A Refresher: NLP - Text Preprocessing and Wrangling

This post aims to show some basic text preprocessing and wrangling techniques

What is preprocessing and wrangling in NLP?

Data Preprocessing

Most real-world data especially natural textual data is very inconsistent, unstructured and noisy. By preproceesing, we remove certain aspects of data that we don’t need. Like for example, if we’re scrapping the web for text analysis we might want to remove html tags, css etc.

Data Wrangling

Data wrangling converts preprocessed data in a form that is compatible with the model currently in development. It changes the data to be more easily consumable for the ML models.

Basic Techniques

Removing Tags

As mentioned before, html tags and other data specific to web rendering do not add much value our text analysis.
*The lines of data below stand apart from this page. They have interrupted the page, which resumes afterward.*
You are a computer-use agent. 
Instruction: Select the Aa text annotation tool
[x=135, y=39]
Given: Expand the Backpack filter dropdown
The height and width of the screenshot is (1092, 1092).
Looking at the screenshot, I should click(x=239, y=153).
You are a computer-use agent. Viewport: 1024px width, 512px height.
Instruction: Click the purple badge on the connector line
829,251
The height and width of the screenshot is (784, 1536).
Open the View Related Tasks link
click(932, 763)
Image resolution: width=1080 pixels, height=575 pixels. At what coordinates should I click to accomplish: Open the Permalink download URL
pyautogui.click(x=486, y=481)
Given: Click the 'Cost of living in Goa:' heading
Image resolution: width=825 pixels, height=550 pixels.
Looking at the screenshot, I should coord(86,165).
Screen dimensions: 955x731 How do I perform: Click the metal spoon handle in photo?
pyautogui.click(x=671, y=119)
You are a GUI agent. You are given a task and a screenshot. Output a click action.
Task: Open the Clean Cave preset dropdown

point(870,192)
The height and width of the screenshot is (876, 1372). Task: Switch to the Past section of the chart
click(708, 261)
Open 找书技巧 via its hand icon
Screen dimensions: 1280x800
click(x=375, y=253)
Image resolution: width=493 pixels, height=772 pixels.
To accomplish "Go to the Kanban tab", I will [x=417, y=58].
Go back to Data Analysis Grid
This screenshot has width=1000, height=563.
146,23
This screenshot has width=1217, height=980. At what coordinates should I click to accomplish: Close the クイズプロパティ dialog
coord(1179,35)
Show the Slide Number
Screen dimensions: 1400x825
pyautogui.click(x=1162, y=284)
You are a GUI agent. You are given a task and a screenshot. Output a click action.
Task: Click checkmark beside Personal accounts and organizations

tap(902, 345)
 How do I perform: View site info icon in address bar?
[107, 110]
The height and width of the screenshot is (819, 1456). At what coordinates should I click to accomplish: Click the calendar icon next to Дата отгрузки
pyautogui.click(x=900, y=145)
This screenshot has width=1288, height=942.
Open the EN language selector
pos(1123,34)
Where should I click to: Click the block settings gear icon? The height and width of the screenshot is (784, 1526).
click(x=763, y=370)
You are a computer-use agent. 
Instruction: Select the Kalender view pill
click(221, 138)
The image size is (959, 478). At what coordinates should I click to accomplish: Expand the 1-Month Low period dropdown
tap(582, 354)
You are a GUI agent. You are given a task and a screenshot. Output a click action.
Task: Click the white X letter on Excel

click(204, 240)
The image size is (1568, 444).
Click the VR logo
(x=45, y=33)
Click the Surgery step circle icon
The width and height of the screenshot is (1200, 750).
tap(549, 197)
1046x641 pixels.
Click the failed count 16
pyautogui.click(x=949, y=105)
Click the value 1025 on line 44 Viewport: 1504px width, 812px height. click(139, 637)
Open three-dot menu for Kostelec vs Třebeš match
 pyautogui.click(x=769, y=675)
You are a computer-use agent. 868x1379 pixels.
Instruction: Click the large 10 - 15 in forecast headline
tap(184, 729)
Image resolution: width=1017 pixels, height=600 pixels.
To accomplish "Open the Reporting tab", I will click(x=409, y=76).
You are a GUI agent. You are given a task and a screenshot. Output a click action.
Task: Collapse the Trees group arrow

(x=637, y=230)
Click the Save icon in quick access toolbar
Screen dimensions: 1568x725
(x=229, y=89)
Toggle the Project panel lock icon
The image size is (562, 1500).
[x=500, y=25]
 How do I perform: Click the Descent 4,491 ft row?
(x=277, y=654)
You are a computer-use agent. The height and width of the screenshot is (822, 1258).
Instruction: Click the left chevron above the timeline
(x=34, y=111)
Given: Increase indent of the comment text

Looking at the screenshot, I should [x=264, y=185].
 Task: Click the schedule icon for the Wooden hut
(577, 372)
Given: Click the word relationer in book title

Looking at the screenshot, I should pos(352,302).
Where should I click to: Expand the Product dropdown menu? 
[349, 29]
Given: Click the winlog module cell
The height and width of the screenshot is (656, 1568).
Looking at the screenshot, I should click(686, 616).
Beautiful soup is a popular library that we can use to remove these like so:

def strip_html_tags(text):
    soup = BeautifulSoup(text, "html.parser")
    [s.extract() for s in soup(['iframe', 'script'])]
    stripped_text = soup.get_text()
    stripped_text = re.sub(r'[\r|\n|\r\n]+', '\n', stripped_text)
    return stripped_text

Removing accented texts

Some words particularly belonging languages like French, Spanish etc. contain accented letters like â, ñ, ü which for the most part adds confusion and uncertainty so we might want to remove these like so:

def remove_accented_chars(text):
    text = unicodedata.normalize('NFKD', text).encode('ascii', 'ignore').
    decode('utf-8', 'ignore')
    return text

Expanding Contractions

Contractions like *don’t, *can’t are commonly used in informal speech but they’re not so great when processing text. We can fix these simply by utilizing PyContractions like so:

def expand_contractions(text):
    # GoogleNews-vectors-negative300.bin should be on disk and in correct path
    cont = Contractions('GoogleNews-vectors-negative300.bin')
    return cont.expand_texts(text)

Removing Special Characters

We can remove emojis and other special unicode characters is they do not serve our purpose like so:

def remove_special_characters(text, remove_digits=False):
    pattern = r'[^a-zA-Z0-9\s]' if not remove_digits else r'[^a-zA-Z\s]'
    text = re.sub(pattern, ", text)
    return text

Spelling Correction

Wrong spellings and typo are always unwelcomed. Here’s a simple method to correct them:

from textblob import Word
def correct_spell(text):
    words = nltk.word_tokenize(text)
    # you can also try Word.spellcheck() for spell suggestions
    corrected_words = [Word(word).correct() for word in words]
    return ' '.join(corrected_words)

Lemmatizing Text

Words are often affixed in languages to provide better understanding and grammar. However, to a machine learning model, wisely and wise may seem like two different words so we can get the lemma which is a lexicographically correct root word. Here’s how:

def lemmatize_text(text):
    text = nlp(text)
    text = ' '.join([
        word.lemma_ if word.lemma_ != '-PRON-' else word.text for word in text
    return text

Removing Stopwords

And finally, words like of, the, an etc can occupy the majority of word count in a document so we can remove them like so:

stopword_list = nltk.corpus.stopwords.words('english')
# We want the negation to stay in the document
def remove_stopwords(text, is_lower_case=False):
    words = nltk.word_tokenize(text)
    words = [word.strip() for word in words]
    if is_lower_case:
        filtered_words = [word for word in words if word not in stopword_list]
        filtered_words = [
            word for word in words if word.lower() not in stopword_list
    return ' '.join(filtered_words)

There are possibly more ways to wrangle text but these should be plentiful for the basic ones.